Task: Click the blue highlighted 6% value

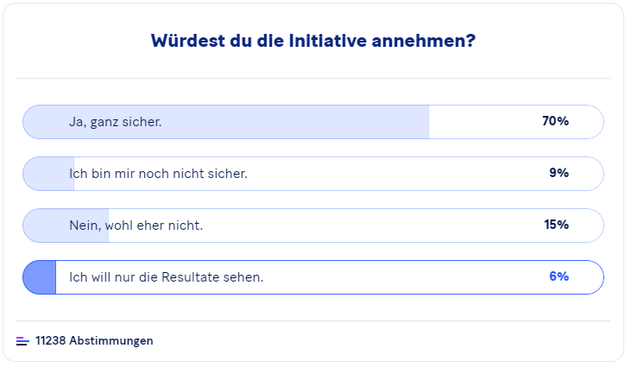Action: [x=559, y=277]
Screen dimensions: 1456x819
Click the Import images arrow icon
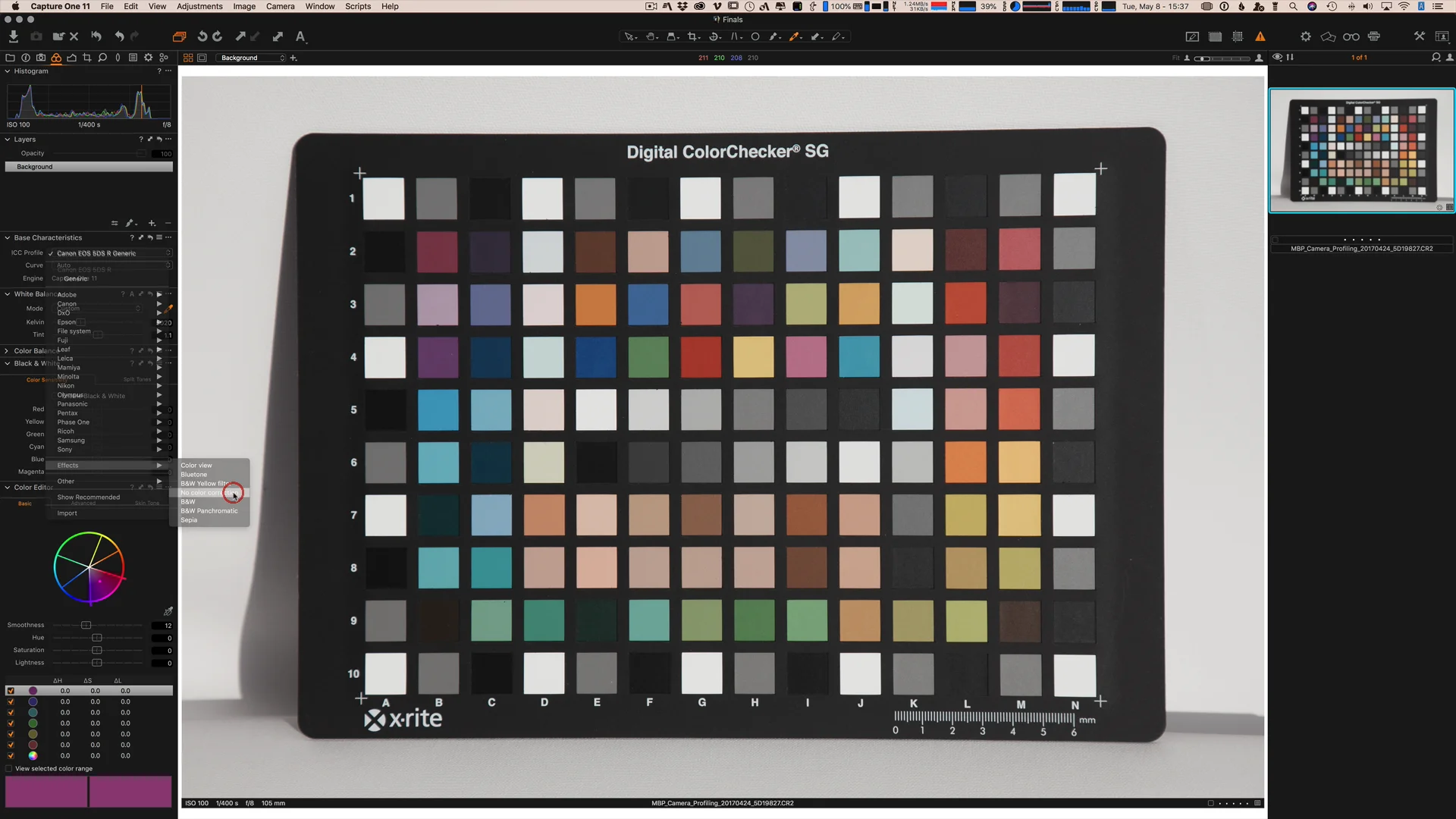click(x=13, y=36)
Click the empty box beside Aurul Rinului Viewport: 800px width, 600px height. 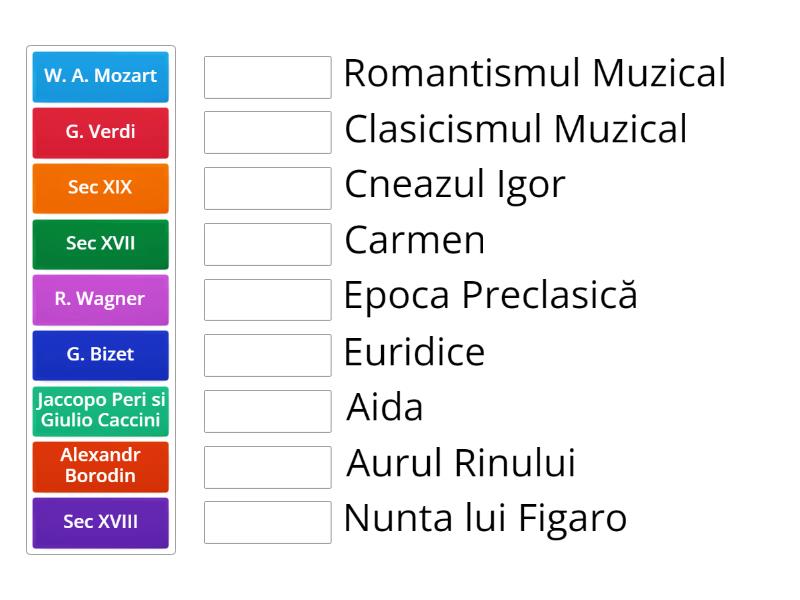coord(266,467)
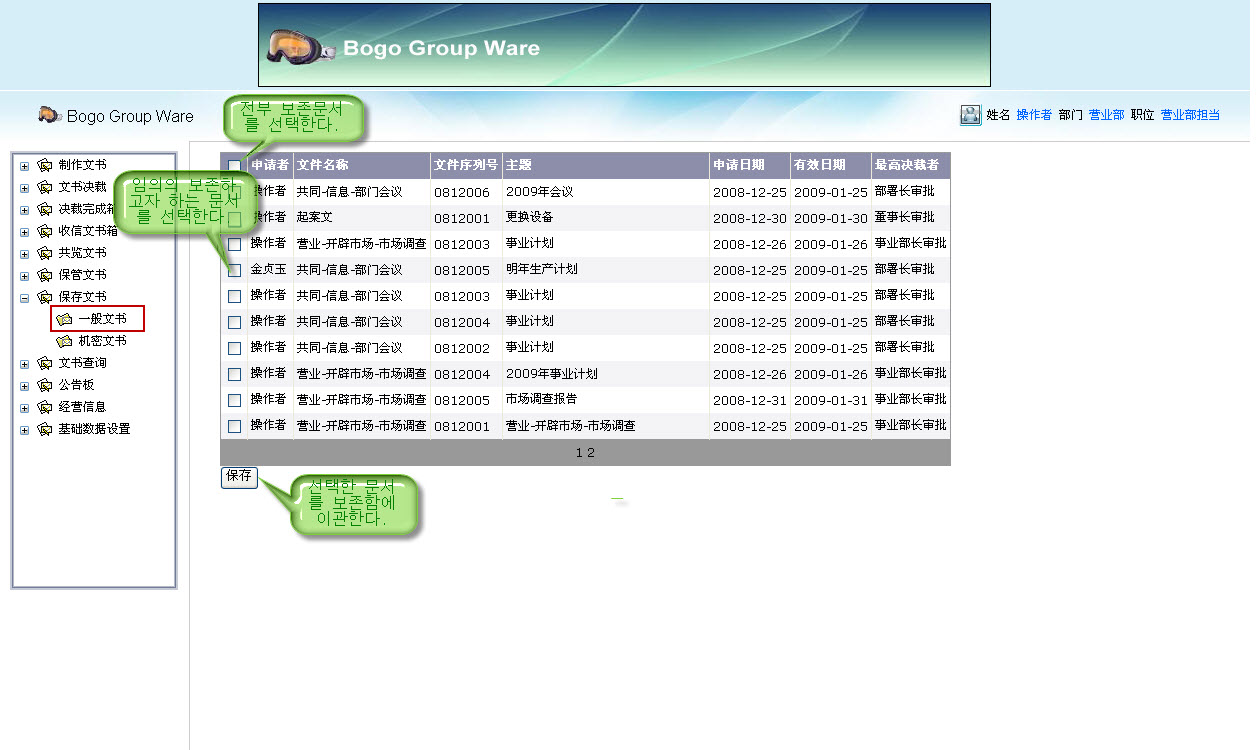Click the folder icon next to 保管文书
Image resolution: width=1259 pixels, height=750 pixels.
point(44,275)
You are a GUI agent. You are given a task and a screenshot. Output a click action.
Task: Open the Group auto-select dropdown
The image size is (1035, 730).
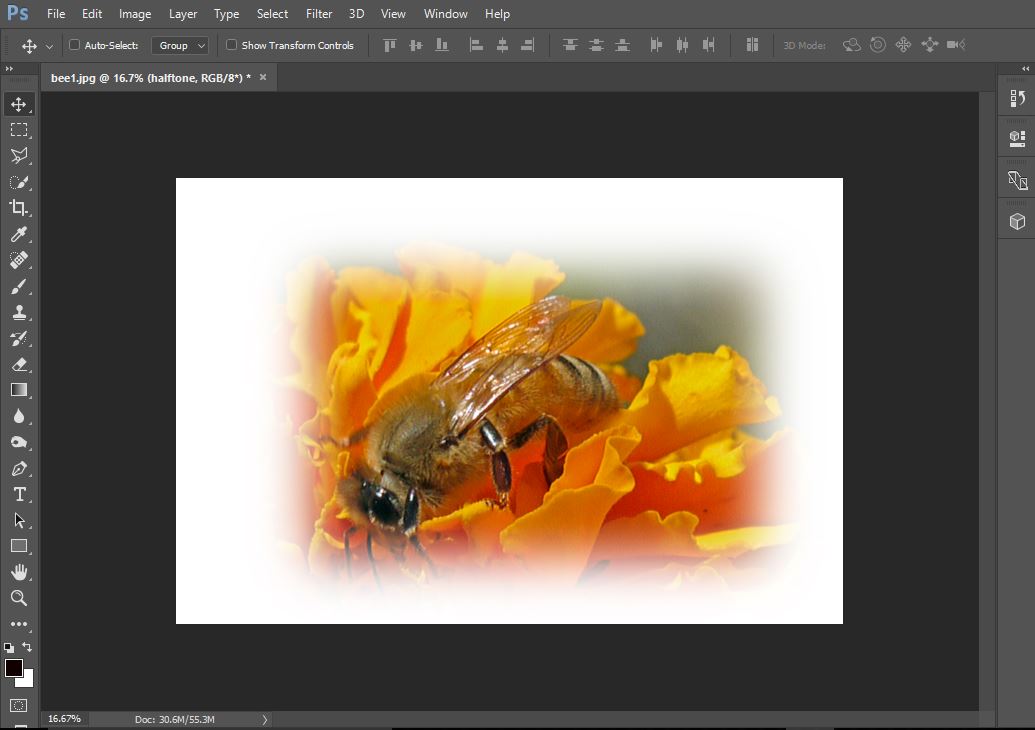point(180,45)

...

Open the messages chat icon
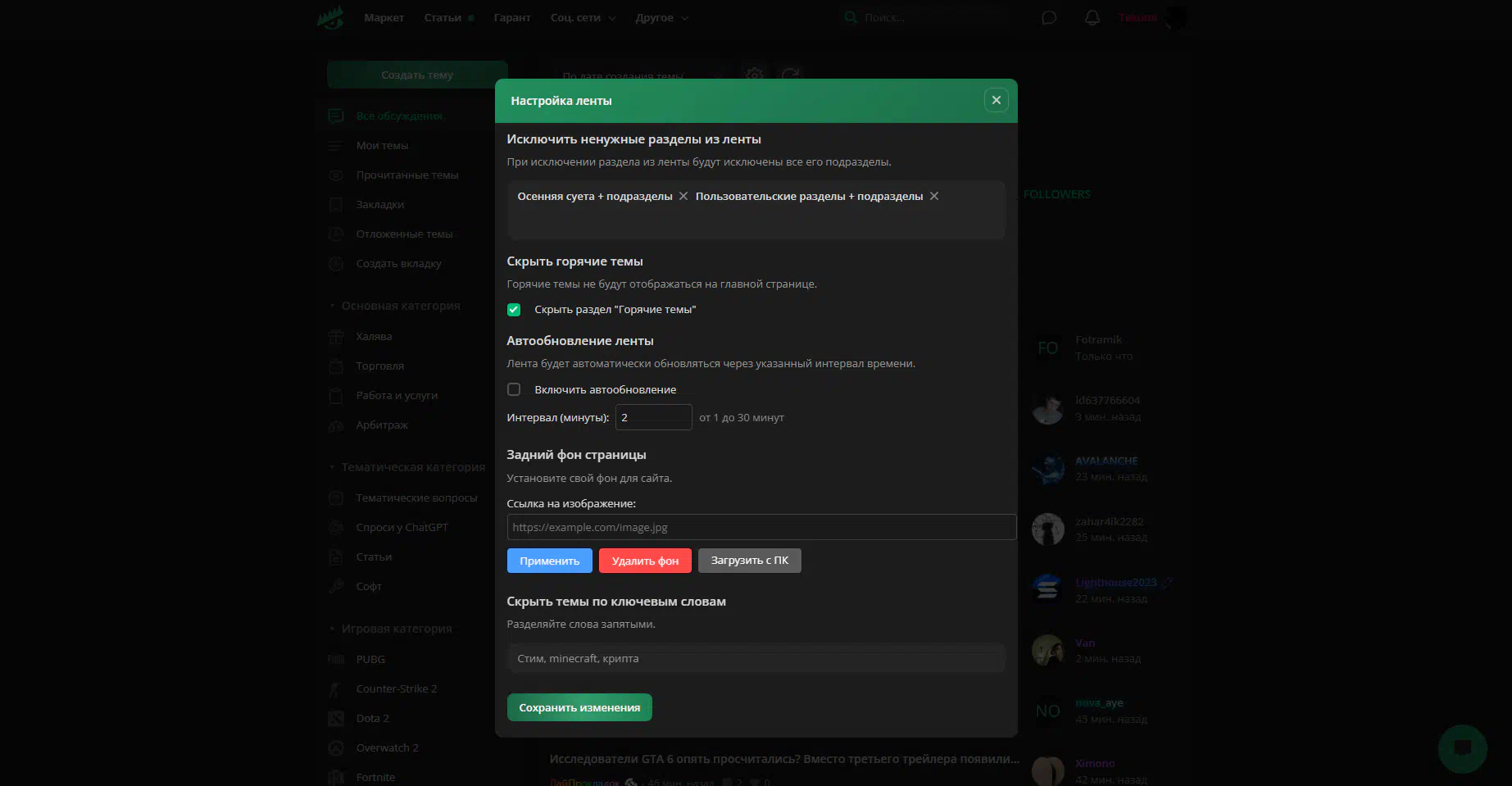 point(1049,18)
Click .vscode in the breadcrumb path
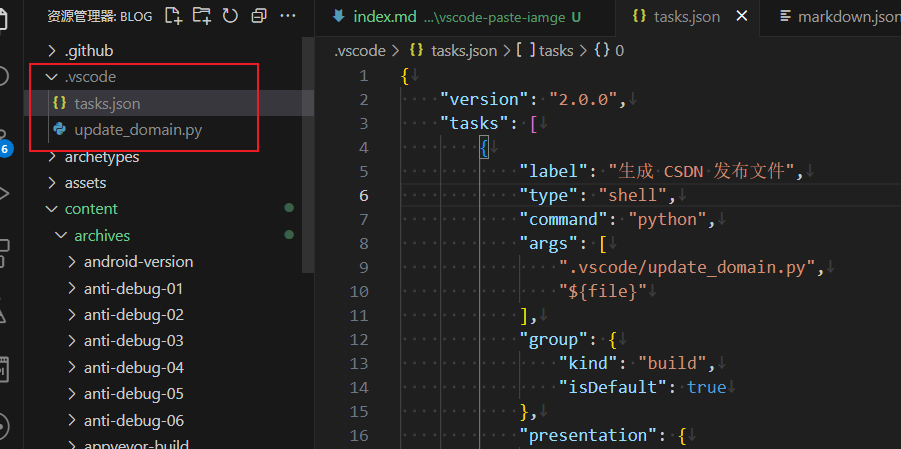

→ Problem statement
Please write out again only the lines starting with the line with "Open the messages chat icon" and going on through the line with "Click .vscode in the breadcrumb path", both included, in full and without the pictures. Multiply every coordinate in the answers by 0.9 and round each to a whole number, with halves rounded up.

→ Result below
Open the messages chat icon
 point(944,16)
Click .vscode in the breadcrumb path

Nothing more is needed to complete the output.